> **Directions**
Your task is to copy the lines of the data below from the line holding "Open the first" through the line holding "This screenshot has height=488, width=690.", inclusive, exactly and with nothing added.

> **Records for the task**
■ ■ ■ ■
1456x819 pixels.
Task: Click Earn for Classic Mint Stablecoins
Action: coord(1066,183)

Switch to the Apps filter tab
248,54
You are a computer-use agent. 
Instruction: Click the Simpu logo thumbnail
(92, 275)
■ ■ ■ ■
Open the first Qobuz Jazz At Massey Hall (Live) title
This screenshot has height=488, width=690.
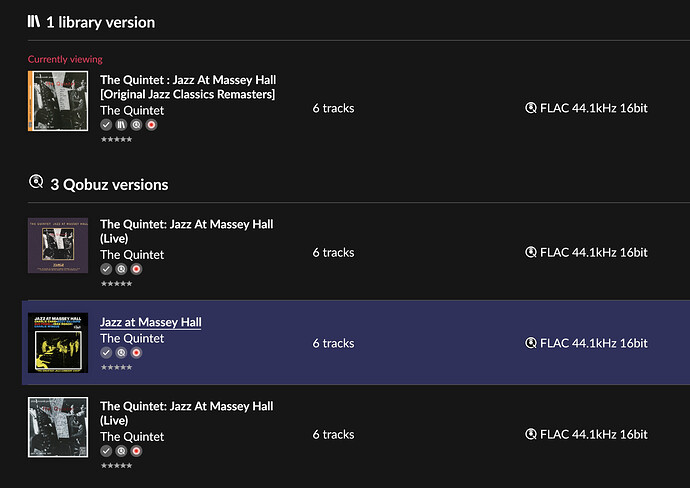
■ ■ ■ ■
> **Reply to the exercise**
Open the first Qobuz Jazz At Massey Hall (Live) title
This screenshot has height=488, width=690.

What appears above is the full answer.